Discovery of a sulfated tetrapeptide that binds to vascular endothelial growth factor

Molecules that mimic the sulfated glycosaminoglycan heparin and bind to heparin-binding growth factors would serve as important building blocks for synthetic biomaterials, e.g. to create a growth factor reservoir within a matrix. Peptide-based heparin mimetics would be particularly attractive, given the ease of peptide synthesis and modification. A sulfated tetrapeptide that fits this description and binds to vascular endothelial growth factor (VEGF) was discovered using a rationally-designed combinatorial approach. A ∼6600 member library of tetrapeptides, designed to include heparin functionality, was synthesized by solid-phase Fmoc chemistry.
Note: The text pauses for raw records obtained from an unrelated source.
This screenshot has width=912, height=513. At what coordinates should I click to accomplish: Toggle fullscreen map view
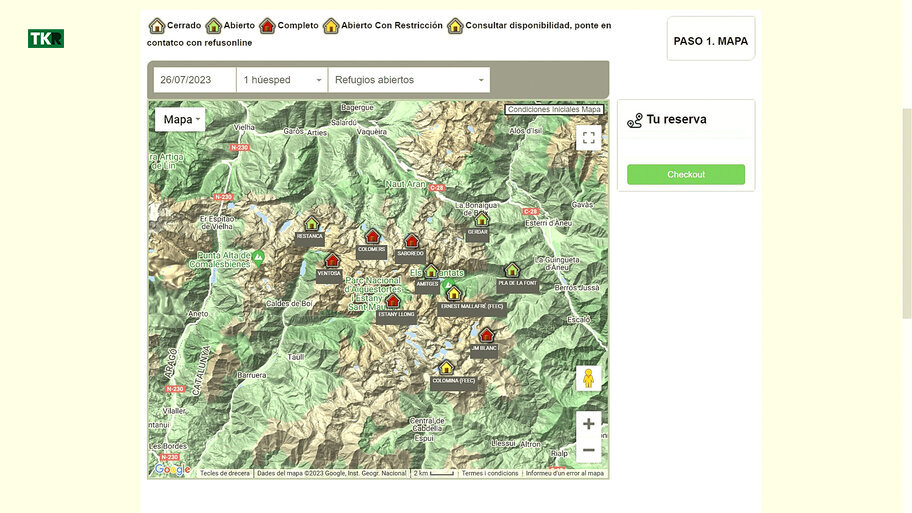588,138
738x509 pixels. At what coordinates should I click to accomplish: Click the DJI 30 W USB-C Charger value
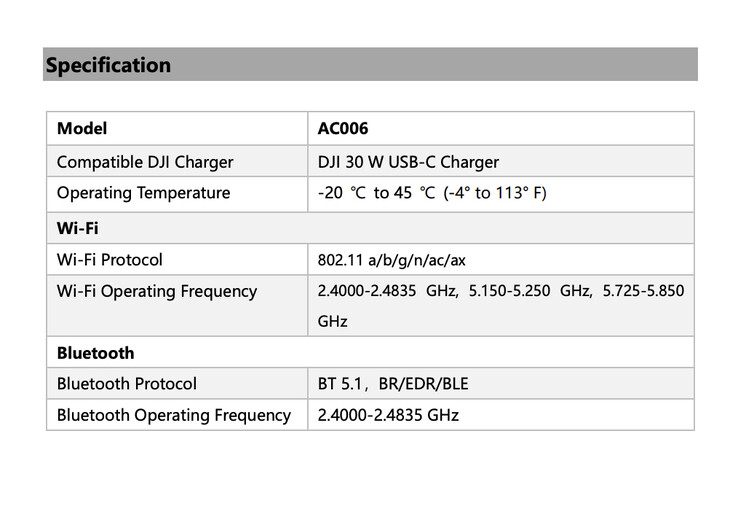click(408, 161)
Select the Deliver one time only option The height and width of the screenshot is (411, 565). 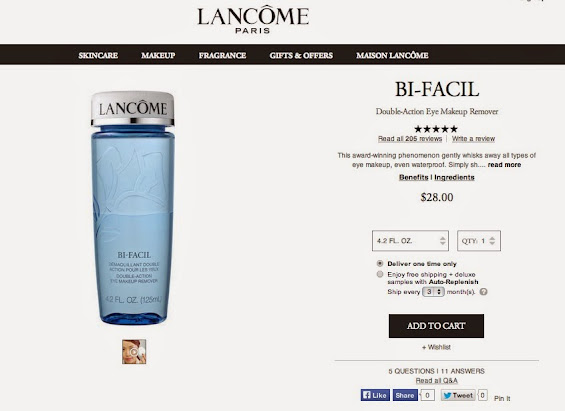coord(379,264)
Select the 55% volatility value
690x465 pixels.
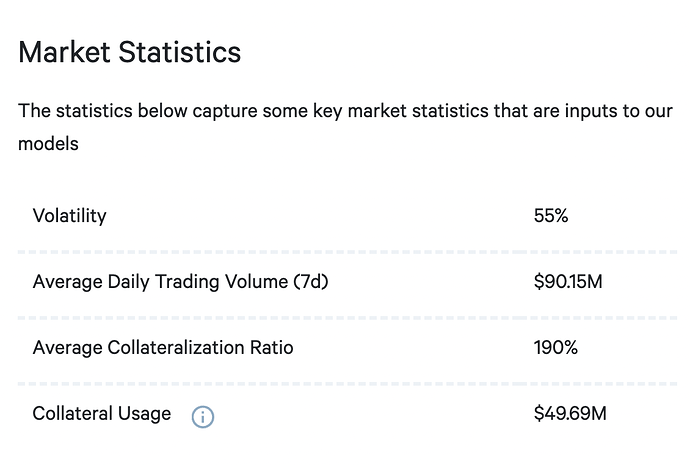551,216
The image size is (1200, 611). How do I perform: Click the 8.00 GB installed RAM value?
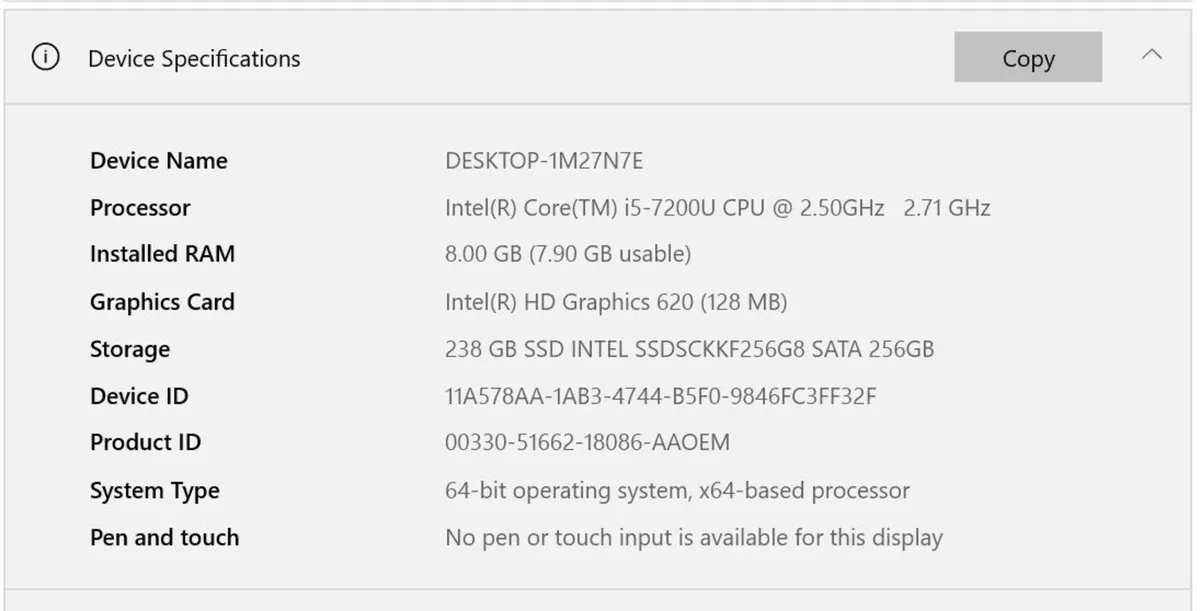click(568, 254)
The library was analyzed on-resin for VEGF binding using a fluorescence assay that employed a 7-amino-4-methylcoumarin-modified VEGF165. The beads were ranked according to fluorescent signal and SY(SO3)DY(SO3) was identified as the top binder. The binding affinity of the peptide for VEGF165 was ascertained by surface plasmon resonance and compared with the heparin mimic suramin; the peptide binds to VEGF165 100-fold stronger than the sulfonated compound. These results suggest that the identified peptide may be useful in biomaterial applications where binding of VEGF is desired.